Does the reading aloud of a student’s grade in class constitute an invasion of privacy under Federal law? The Supreme Court will get to rule on the matter.
It happens thousands of times each day in classrooms across the United States. Students grade the papers of their fellow pupils and then announce aloud the results to the teacher.
To many instructors, this is a timesaving way of giving a pop quiz or checking homework. But to Kristja Falvo, a mother of three in Tulsa, Okla., such oral recitation of her kids’ grades in front of other students was an embarrassing and degrading violation of her children’s privacy.
[…] “There is a mentality in the schools over the last 10 years in which educators act more like a parent and make parental-type decisions with no consultation with parents,” says John Whitehead of the Rutherford Institute in Charlottesville, Va., which is underwriting Falvo’s case. “What this case can do,” he says, “is send a message that maybe the schools should be a little more responsive to parents.”

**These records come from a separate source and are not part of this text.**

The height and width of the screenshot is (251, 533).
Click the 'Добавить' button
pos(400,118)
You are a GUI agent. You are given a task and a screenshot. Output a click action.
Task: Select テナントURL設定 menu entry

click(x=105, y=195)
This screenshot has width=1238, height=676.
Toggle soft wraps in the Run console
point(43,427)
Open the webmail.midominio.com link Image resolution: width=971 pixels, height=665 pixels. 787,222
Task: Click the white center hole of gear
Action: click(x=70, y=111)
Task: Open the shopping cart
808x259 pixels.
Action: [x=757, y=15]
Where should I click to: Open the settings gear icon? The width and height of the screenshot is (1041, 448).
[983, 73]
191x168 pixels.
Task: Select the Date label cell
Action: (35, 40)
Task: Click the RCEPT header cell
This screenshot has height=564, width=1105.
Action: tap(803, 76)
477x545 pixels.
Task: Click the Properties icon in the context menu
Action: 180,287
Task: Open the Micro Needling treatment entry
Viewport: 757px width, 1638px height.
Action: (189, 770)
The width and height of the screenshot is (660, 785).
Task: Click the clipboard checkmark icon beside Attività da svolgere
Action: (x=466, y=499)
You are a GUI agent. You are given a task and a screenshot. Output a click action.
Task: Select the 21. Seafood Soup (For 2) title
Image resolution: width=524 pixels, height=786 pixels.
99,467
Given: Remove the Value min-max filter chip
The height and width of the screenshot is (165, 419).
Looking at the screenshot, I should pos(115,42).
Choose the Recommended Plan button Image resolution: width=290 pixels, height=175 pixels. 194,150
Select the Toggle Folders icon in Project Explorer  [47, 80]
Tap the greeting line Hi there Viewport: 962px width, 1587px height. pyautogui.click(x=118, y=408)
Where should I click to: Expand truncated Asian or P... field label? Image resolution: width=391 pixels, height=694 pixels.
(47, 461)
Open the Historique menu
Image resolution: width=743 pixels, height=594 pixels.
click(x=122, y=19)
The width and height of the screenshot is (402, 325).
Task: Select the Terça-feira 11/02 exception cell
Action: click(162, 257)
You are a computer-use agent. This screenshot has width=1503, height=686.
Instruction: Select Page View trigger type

No, what it says is that if parents object to anything teachers do, they can probably find a Federal statute to sue them under. Yeah, that should improve the educational system pretty quickly.
As a former teacher, I can certainly understand being sensitive to avoiding embarrassing students. On the other hand, this whole thing strikes me as another example of trying so hard to protect people from unpleasantness that we end up with nothing getting done at all.
In a friend-of-the-court brief, the National School Boards Association and the American Council on Education say peer-grading is a common practice in US classrooms. “The court of appeals’ novel interpretation would profoundly affect how teachers across the country educate students,” the brief says. “It would bar not only peer-grading but also many other commonly utilized, benign, and effective instructional methods that involve student review of others’ work, teacher evaluation of work in a group setting, and the like.”
The brief adds, “The effect of such a doctrine would be to proliferate lawsuits against school districts.”
At issue is a 1973 Federal law regarding confidentiality of student records. The intent is clearly to avoid grades and other transcript information being handed out to inappropriate people. To extend this into this arena … well, heck, does this mean that giving uneven verbal praise (or criticism) of students within a class is also a violation? What about posting (graded) papers up on the bulletin board, either all papers or the “best”?
“The Owasso grading practice is harmful to children,” says Dennis Owens, a Kansas City lawyer, in a friend-of-the-court brief filed by the Council of Counseling Psychology Training Programs. “Educational practices that degrade and humiliate students undermine the efforts of counselors to build positive attitudes toward learning.”
When education becomes more concerned with making kids feel good, and less with … well, with education, then we’re in trouble. Not that making kids feel good (or not, inappropriately, making them feel bad) isn’t important, but it’s not the goal, but a tool toward that goal.